**** SUPPLIED MATERIAL ****

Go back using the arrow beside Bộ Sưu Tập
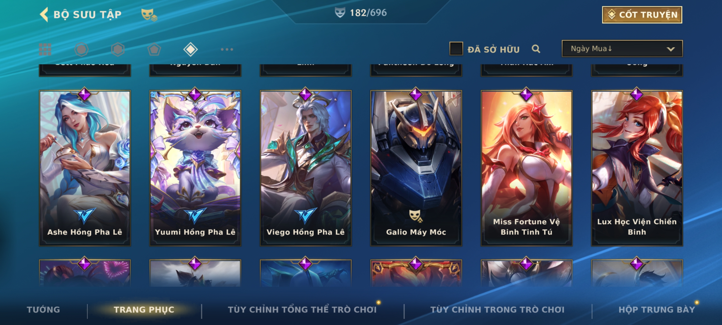The image size is (722, 325). (x=44, y=14)
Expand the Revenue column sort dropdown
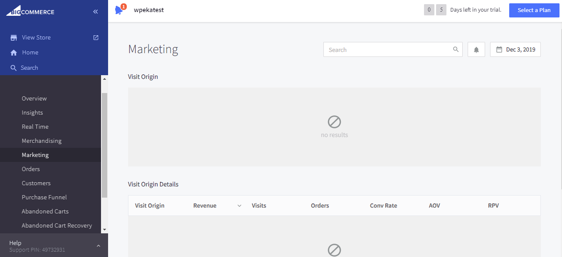Viewport: 562px width, 257px height. coord(239,206)
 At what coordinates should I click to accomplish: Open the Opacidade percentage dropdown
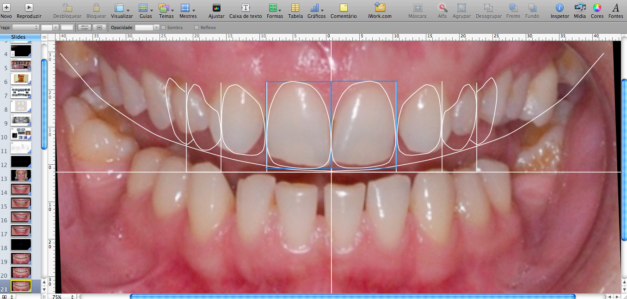pos(147,28)
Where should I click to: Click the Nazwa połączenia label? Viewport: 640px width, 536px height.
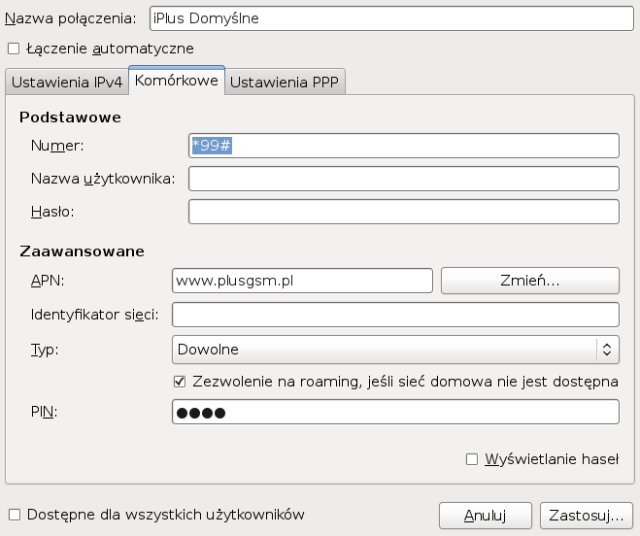(x=74, y=17)
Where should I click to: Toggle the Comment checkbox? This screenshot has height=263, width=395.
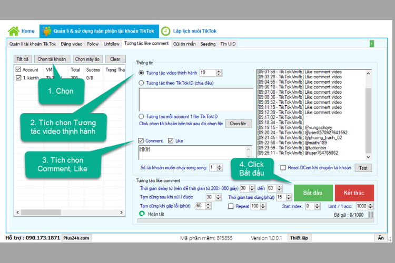pos(141,140)
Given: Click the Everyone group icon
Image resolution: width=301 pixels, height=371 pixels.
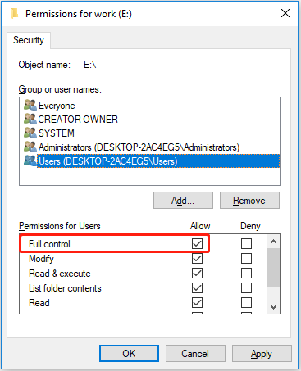Looking at the screenshot, I should tap(30, 105).
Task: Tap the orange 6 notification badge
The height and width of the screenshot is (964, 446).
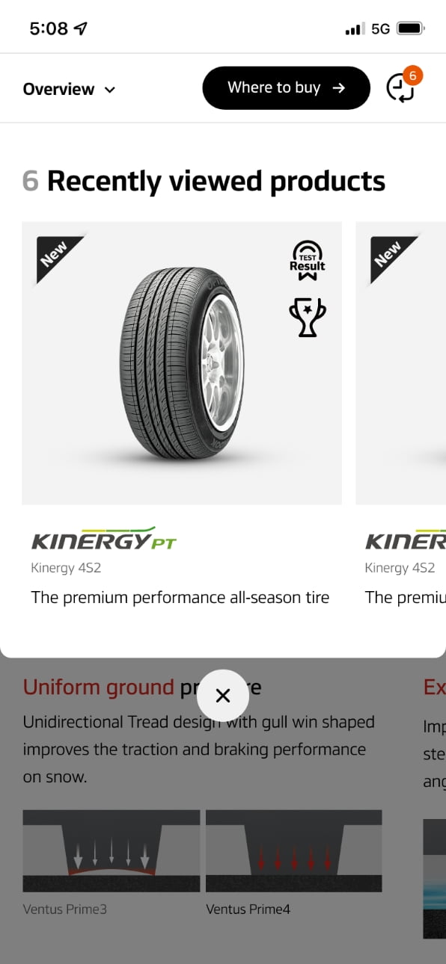Action: click(x=412, y=75)
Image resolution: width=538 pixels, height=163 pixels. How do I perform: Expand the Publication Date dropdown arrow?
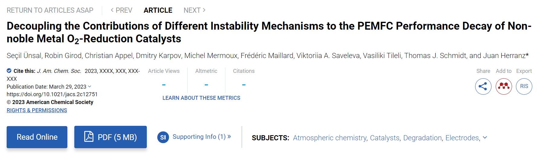[x=89, y=86]
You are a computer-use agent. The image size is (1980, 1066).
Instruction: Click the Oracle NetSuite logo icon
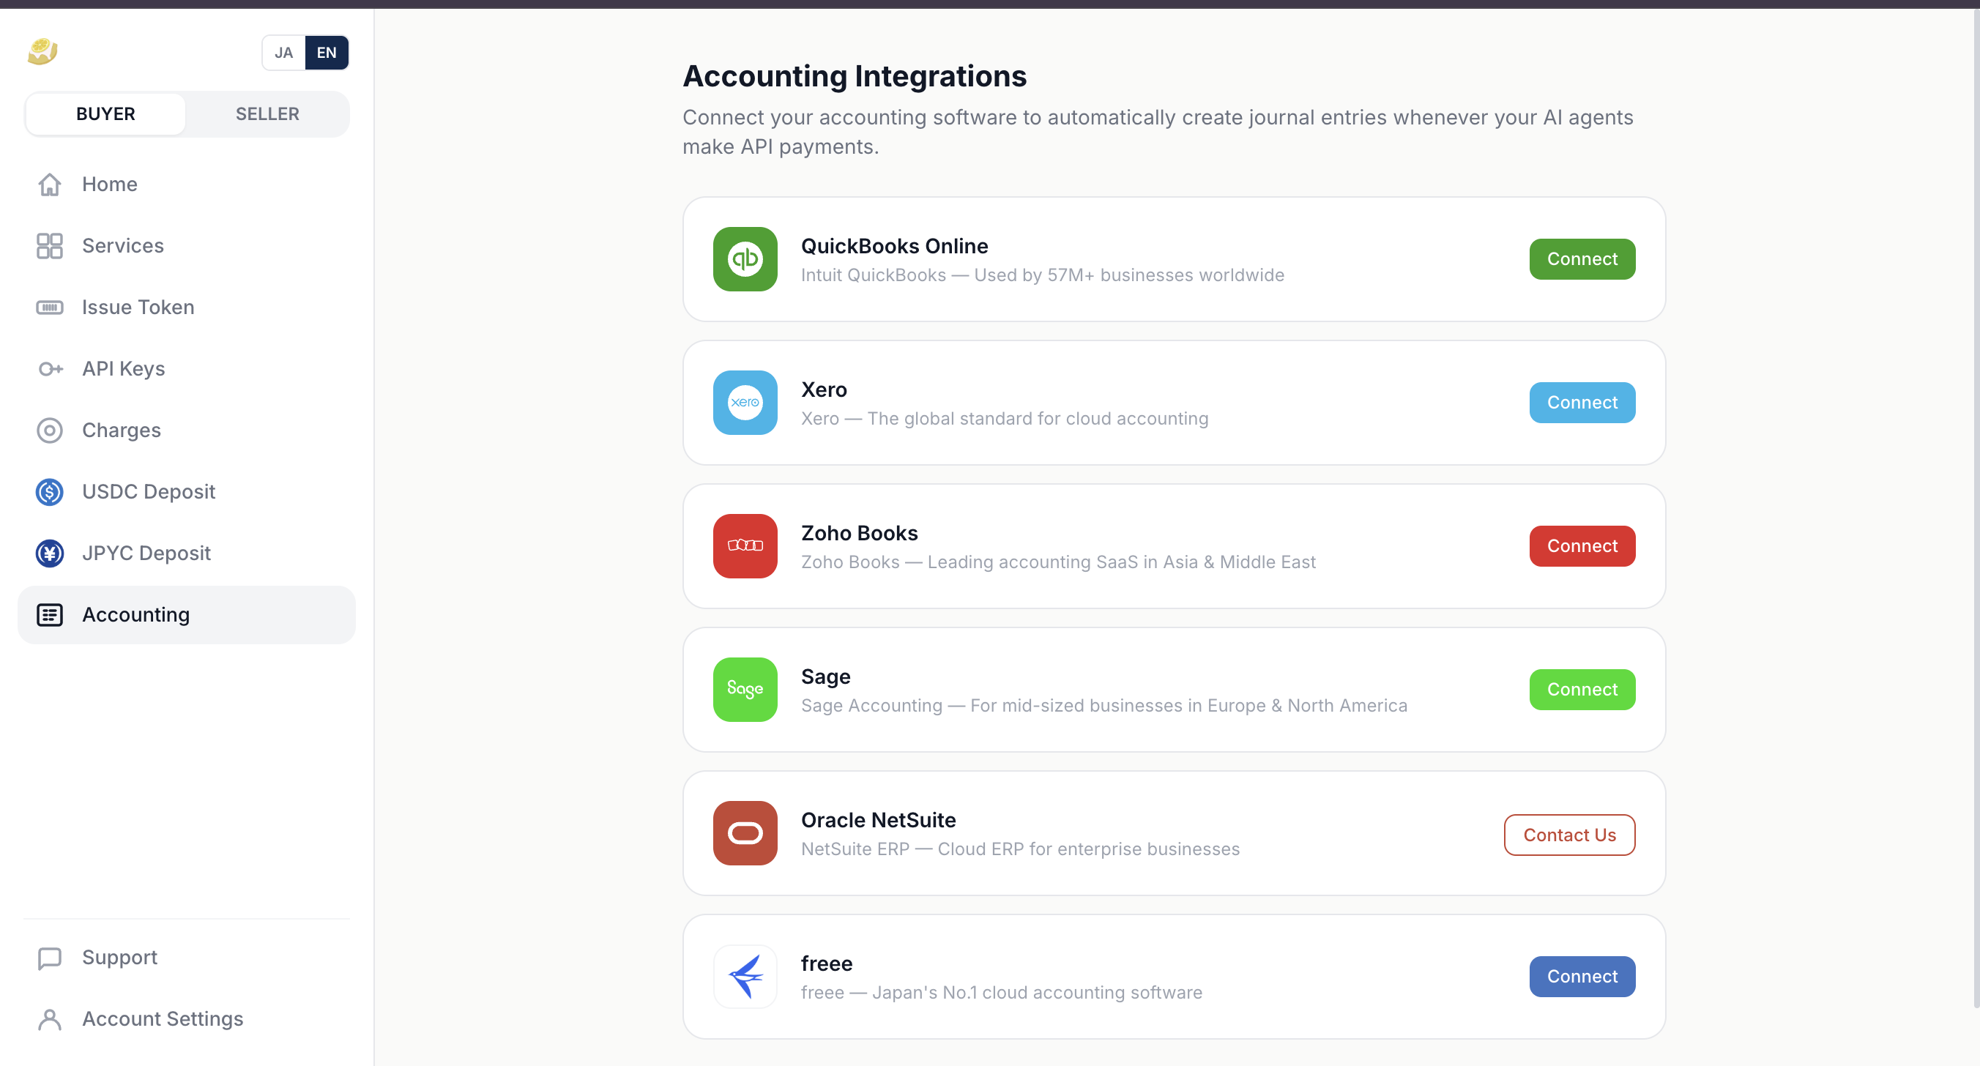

****

ACTIVITY: Leave out the images and repeat the rest of the data word for word.

TASK SOLUTION:
Go back using the arrow beside Bộ Sưu Tập
The image size is (722, 325). (x=44, y=14)
Expand the Revenue column sort dropdown
Viewport: 562px width, 257px height. coord(239,206)
 At what coordinates should I click to accomplish: Open the Opacidade percentage dropdown
pos(147,28)
Where should I click to: Click the Nazwa połączenia label? Viewport: 640px width, 536px height.
(x=74, y=17)
Where should I click to: Toggle the Comment checkbox? This screenshot has height=263, width=395.
pos(141,140)
Given: Click the Everyone group icon
Image resolution: width=301 pixels, height=371 pixels.
Looking at the screenshot, I should tap(30, 105).
Task: Tap the orange 6 notification badge
The height and width of the screenshot is (964, 446).
Action: click(x=412, y=75)
Image resolution: width=538 pixels, height=163 pixels. How do I perform: Expand the Publication Date dropdown arrow?
[x=89, y=86]
You are a computer-use agent. The image size is (1980, 1066).
Instruction: Click the Oracle NetSuite logo icon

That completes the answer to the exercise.